╔══
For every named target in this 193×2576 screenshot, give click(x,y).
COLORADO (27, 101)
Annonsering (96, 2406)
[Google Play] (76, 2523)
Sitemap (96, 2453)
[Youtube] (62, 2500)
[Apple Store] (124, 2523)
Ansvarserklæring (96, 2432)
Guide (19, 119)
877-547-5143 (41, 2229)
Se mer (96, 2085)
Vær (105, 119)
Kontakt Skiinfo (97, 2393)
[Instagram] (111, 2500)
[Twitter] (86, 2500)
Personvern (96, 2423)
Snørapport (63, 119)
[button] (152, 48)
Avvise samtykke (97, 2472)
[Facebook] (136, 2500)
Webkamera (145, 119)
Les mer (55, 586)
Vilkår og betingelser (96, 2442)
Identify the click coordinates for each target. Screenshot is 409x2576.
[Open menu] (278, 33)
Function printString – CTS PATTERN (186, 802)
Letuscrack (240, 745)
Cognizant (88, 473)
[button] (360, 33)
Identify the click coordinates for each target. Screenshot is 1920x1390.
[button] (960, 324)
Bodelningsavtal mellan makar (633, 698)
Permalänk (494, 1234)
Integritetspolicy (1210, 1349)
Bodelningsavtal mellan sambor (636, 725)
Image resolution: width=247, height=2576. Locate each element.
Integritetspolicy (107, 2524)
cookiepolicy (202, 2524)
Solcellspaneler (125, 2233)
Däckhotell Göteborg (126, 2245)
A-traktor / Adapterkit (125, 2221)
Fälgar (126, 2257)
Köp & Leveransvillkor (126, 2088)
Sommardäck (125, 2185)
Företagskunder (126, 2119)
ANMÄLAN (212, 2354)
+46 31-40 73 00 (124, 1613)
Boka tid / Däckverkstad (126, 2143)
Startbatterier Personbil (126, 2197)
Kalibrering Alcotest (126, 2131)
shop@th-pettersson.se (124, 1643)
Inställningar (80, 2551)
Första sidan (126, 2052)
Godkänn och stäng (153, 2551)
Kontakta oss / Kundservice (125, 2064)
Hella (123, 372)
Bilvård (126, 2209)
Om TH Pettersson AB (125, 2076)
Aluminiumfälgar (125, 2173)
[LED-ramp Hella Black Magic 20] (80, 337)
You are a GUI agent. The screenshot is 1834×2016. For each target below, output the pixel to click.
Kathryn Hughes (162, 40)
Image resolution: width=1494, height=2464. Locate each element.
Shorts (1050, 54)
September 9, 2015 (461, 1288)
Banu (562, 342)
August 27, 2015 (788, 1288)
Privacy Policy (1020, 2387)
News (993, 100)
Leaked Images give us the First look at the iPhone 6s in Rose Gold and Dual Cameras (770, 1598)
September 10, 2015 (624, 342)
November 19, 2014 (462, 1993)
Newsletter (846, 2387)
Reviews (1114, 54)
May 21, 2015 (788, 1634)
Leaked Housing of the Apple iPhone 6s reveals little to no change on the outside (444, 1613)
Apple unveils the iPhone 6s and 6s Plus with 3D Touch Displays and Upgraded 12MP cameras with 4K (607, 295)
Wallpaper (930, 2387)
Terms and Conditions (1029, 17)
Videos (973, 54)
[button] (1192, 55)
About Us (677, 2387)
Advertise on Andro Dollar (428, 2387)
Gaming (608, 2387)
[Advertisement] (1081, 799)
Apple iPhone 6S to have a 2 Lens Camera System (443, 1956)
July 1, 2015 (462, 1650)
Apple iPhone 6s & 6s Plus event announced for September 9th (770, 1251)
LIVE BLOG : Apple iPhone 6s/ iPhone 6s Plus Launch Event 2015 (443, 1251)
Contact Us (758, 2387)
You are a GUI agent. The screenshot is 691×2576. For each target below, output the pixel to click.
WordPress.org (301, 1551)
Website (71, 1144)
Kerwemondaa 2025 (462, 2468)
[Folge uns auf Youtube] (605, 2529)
╚══
TO DO -> Every line from the first through the one containing "[button] (152, 48)" in the listing above must be given again exactly, with nothing else alongside.

TASK RESPONSE ->
For every named target in this 193×2576 screenshot, give click(x,y).
COLORADO (27, 101)
Annonsering (96, 2406)
[Google Play] (76, 2523)
Sitemap (96, 2453)
[Youtube] (62, 2500)
[Apple Store] (124, 2523)
Ansvarserklæring (96, 2432)
Guide (19, 119)
877-547-5143 (41, 2229)
Se mer (96, 2085)
Vær (105, 119)
Kontakt Skiinfo (97, 2393)
[Instagram] (111, 2500)
[Twitter] (86, 2500)
Personvern (96, 2423)
Snørapport (63, 119)
[button] (152, 48)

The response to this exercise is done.